Posted 10 December 2013 - 00:11

your site was hacked? welcome to the Internet :D

as long you don't keep users emails and CC numbers in plain text, you will be fine.



#13 OP thatguyandrew1992

thatguyandrew1992

    Neowinian Senior

  • Tech Issues Solved: 3
  • Joined: 22-January 09

Posted 10 December 2013 - 00:11

You didn't say it was PHP. That makes it a lot less serious to the average desktop user.

 

Checking MIME types on upload is a good way to stop some of the script kiddie stuff. Also, your upload directory should never have execute access.

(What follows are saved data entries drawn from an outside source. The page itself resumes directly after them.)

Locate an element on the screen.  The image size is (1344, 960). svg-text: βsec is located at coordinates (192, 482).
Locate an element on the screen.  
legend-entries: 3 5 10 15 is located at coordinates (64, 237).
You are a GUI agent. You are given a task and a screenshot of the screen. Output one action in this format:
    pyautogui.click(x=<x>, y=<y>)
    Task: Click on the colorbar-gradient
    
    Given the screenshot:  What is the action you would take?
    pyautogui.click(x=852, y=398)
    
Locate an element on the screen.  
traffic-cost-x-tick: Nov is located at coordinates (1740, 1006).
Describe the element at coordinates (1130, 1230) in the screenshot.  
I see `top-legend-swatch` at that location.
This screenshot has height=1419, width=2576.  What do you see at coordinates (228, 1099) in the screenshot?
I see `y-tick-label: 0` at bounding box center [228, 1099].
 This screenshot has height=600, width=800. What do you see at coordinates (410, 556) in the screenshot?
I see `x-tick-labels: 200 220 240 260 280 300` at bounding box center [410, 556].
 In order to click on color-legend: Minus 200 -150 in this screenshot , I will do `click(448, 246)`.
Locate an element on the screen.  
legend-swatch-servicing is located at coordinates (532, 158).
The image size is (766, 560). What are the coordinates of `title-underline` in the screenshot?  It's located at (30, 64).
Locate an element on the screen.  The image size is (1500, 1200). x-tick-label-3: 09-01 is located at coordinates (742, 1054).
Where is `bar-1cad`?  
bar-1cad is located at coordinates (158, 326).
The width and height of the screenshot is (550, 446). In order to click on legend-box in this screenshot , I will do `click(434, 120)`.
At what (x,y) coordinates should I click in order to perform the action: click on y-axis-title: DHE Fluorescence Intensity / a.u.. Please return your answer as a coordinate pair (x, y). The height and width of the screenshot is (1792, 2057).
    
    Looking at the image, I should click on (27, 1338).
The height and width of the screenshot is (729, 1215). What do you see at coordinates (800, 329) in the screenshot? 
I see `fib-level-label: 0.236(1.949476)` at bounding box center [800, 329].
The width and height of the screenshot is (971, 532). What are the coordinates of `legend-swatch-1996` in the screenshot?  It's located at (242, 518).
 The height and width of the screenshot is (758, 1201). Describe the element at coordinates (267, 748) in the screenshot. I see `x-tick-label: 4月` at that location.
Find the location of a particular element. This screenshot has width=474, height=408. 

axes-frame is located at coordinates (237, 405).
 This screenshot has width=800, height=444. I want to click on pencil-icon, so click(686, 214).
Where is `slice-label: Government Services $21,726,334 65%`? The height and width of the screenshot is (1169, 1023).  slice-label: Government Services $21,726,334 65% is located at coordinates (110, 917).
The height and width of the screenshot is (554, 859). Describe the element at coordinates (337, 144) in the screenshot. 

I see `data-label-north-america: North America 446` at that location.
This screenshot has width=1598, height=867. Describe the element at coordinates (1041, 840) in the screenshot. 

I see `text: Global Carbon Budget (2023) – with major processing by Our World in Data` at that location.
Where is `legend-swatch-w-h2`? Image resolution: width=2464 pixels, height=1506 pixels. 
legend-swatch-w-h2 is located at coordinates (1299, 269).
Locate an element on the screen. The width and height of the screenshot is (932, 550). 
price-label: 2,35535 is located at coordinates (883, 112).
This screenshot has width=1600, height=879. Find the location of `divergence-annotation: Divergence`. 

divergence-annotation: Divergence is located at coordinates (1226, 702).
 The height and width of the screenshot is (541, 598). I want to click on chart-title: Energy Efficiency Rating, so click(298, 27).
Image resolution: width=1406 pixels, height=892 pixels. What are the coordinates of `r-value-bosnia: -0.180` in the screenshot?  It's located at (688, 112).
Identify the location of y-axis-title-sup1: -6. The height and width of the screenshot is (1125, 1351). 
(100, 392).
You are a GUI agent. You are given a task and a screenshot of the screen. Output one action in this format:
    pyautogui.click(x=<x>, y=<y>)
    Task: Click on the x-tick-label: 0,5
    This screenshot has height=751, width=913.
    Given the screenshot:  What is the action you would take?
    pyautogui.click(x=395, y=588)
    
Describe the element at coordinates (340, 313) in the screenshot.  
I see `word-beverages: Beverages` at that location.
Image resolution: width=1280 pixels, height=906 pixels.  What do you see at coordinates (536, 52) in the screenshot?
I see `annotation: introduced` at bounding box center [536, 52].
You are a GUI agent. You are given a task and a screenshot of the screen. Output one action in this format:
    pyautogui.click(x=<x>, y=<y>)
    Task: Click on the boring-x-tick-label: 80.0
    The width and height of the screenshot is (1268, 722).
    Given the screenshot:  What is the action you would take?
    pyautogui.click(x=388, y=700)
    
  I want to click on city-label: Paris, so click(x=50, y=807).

Oh sorry. I posted the file name up above. I'll make it clearer. Good tip thanks :)



#14 OP thatguyandrew1992

thatguyandrew1992

    Neowinian Senior

  • Tech Issues Solved: 3
  • Joined: 22-January 09

Posted 10 December 2013 - 00:12

your site was hacked? welcome to the Internet :D

as long you don't keep users emails and CC numbers in plain text, you will be fine.

Haha! So far I'm not liking my stay :p  This is the first time it's happened to me. My websites arent very popular!



#15 +Medfordite

Medfordite

    Neowinian Senior

  • Tech Issues Solved: 2
  • Joined: 16-March 06
  • Location: Medford Oregon
  • OS: Win 8.1 Pro
  • Phone: Samsung Galaxy Axiom

Posted 10 December 2013 - 00:15

If you want, post anything interesting here in this thread, or PM. I'm relly interested in it. Sadly my logs seem to get overriden everyday but it doesn't look like this file was accessed. Maybe it was never able to run.

PM Sent.  :)

 

Rather than link to or post code snippets that can hack which is a TOS violation of Neowin AFAIK, I won't.  But it is easy enough to decode this stuff online.